» PASSAGE PROVIDED
-- start --

Any assessment of a living writer’s accomplishment must be at least in part provisional. Still, when dealing with a body of work like A.S. Byatt’s — eight novels, five short-story collections, and one book of paired novellas — it should be possible to make at least a few observations.
Certainly one can spot recurring motifs. Texts, interleaved into a main text; stories-inside-stories. A concern with women’s roles and the place of women in society over the past fifty years (a concern I have perhaps not highlighted enough in these posts). Zoology, particularly in the later novels but also present in The Game, her second book (and it is interesting that the zoologist Simon Moffit, from that book, is mentioned towards the end of Byatt’s most recent novel as well). Fantasy, or fairy story, either as a form in itself or as a contrast to a realist work which contains the fantasy as a fiction. A concern with story and storytelling; with the nature of reality. A distrust of theory, and of facile attempts to explain the world. Scandinavia and Scandinavians; as characters, typically male, usually helpful or admirable. Quakers and Quakerism. A concern with the life of the spirit, a search for something resembling God, a modernist deity. A concern with character, and the form of the novel. A recurring interest in certain writers, including Proust, Tolkien, Tennyson, Milton, George Elliot, the Brontës. A concern with painting and visual art, especially Matisse, luxe, calme et volupté. The south of France as a place of light and of enlightenment. The university as a haven for the intellect, a model of reason and a vital element in society. Colours: red and white, green and gold, or else blue and white, gold and silver — linking characters and situations. Mythic images, especially females: the Medusa, Venus Anadyomene, Proserpina.

-- end --

» EXERCISE TASK 1
Update the passage on A.S. Byatt's work from "Any assessment of" to "a few observations.", replacing "provisional" with "tentative".

» MATERIAL FOR THE TASK
-- start --

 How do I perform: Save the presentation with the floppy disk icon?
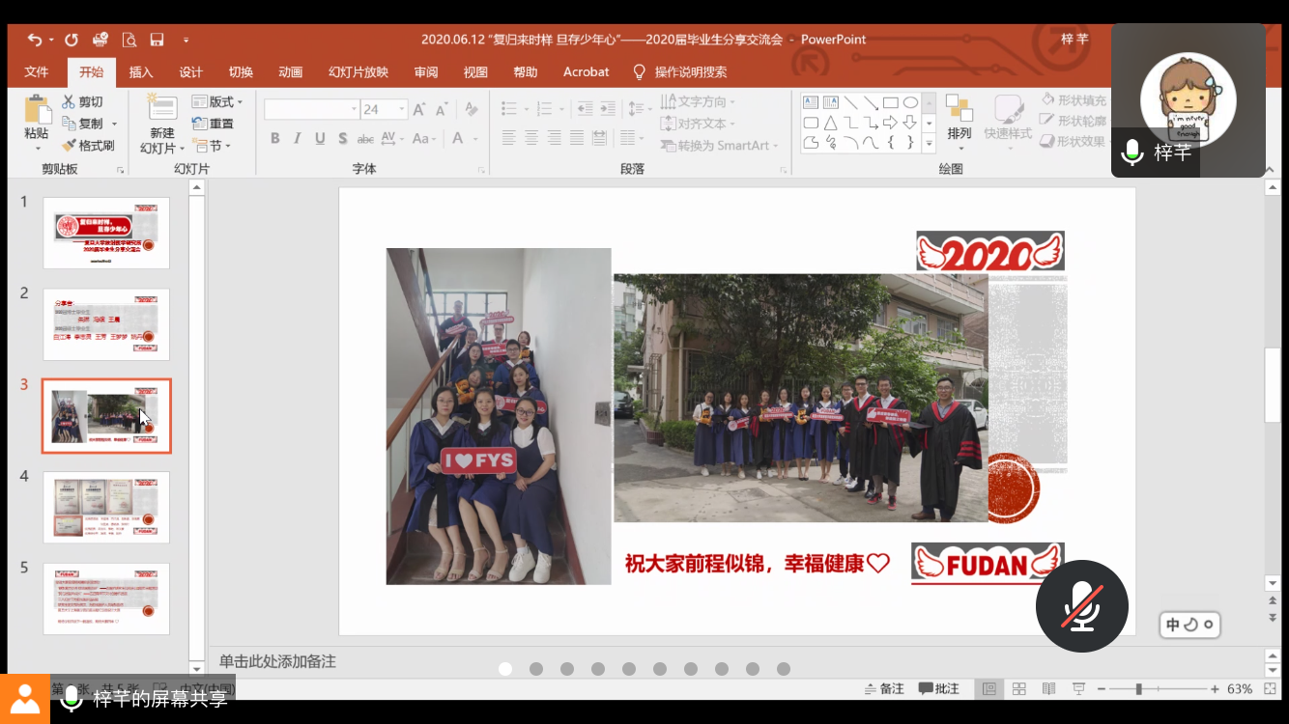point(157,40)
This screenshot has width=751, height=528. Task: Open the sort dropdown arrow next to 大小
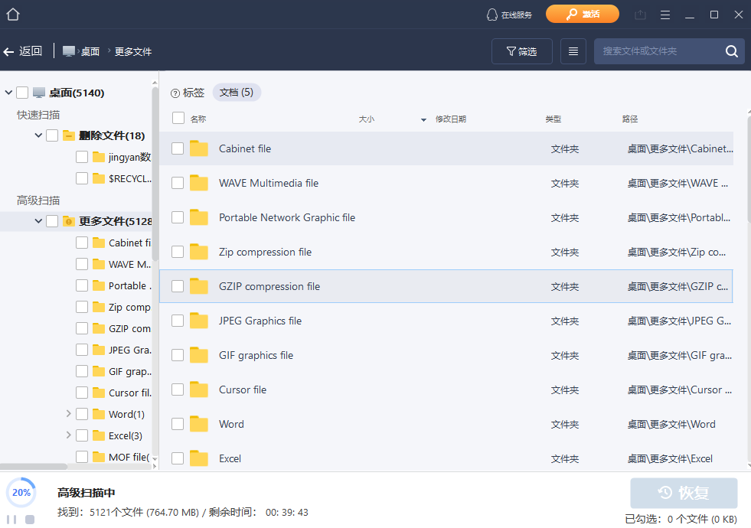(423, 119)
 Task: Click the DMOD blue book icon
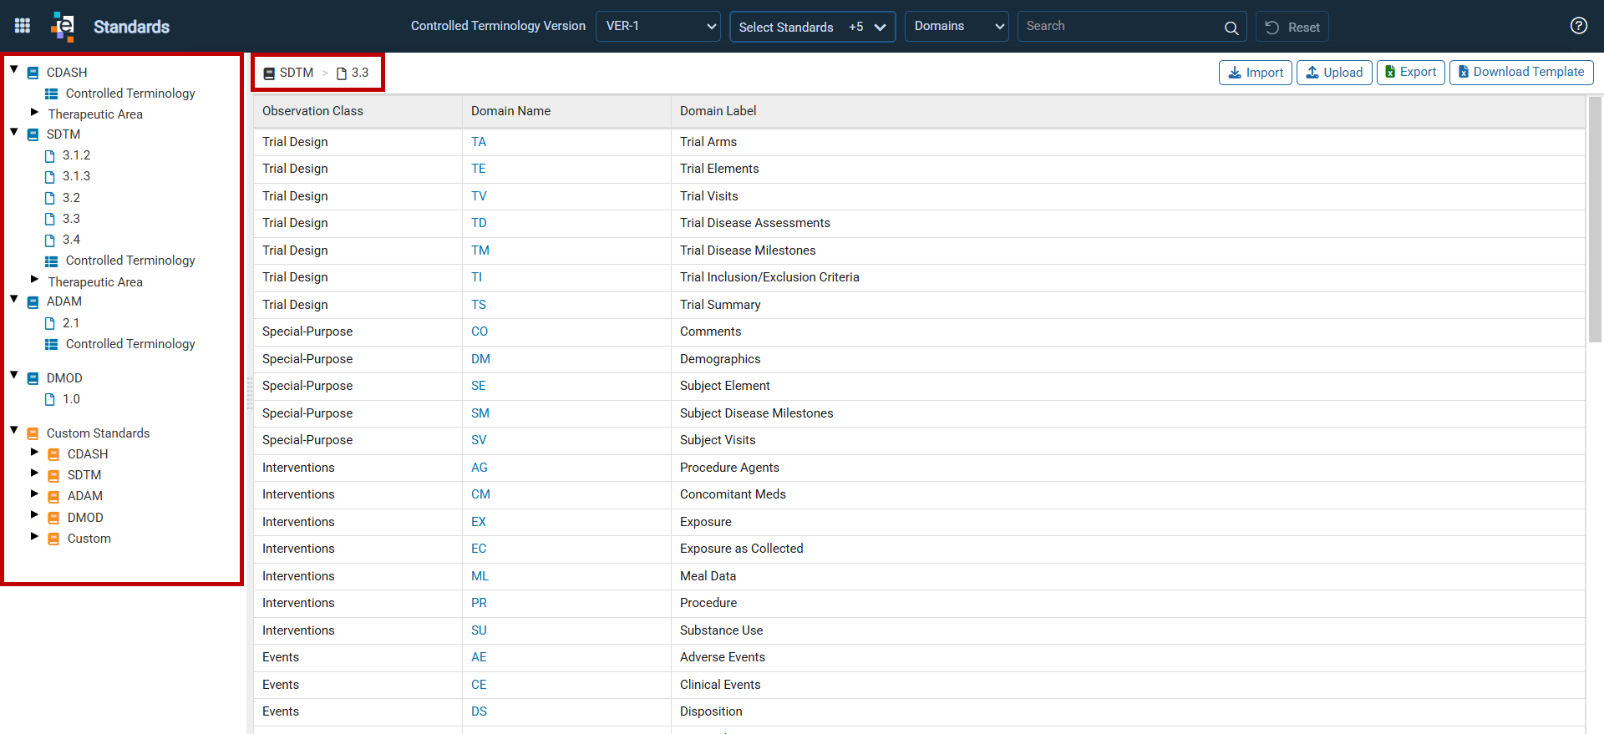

-- end --
-- start --

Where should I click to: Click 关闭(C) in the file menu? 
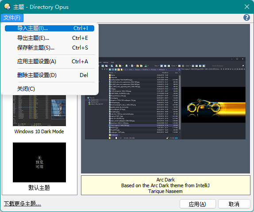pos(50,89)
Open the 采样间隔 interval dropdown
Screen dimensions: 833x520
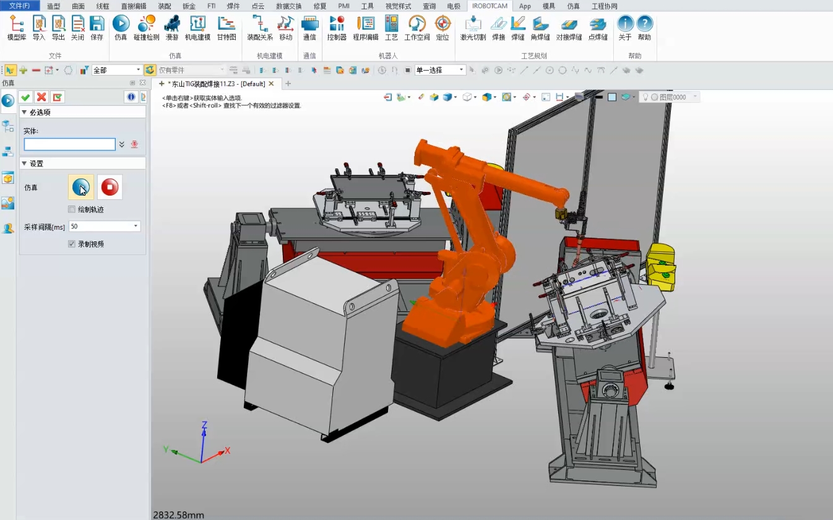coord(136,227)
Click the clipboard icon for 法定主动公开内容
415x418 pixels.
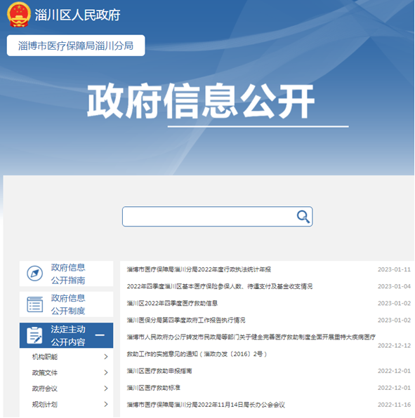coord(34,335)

-- end --

» EXERCISE TASK 2
Write out the entries exactly, from the line with "Click the clipboard icon for 法定主动公开内容" to the line with "coord(34,335)", and leave the pictures out.

» FULL SOLUTION 1
Any assessment of a living writer’s accomplishment must be at least in part tentative. Still, when dealing with a body of work like A.S. Byatt’s — eight novels, five short-story collections, and one book of paired novellas — it should be possible to make at least a few observations.

» FULL SOLUTION 2
Click the clipboard icon for 法定主动公开内容
415x418 pixels.
coord(34,335)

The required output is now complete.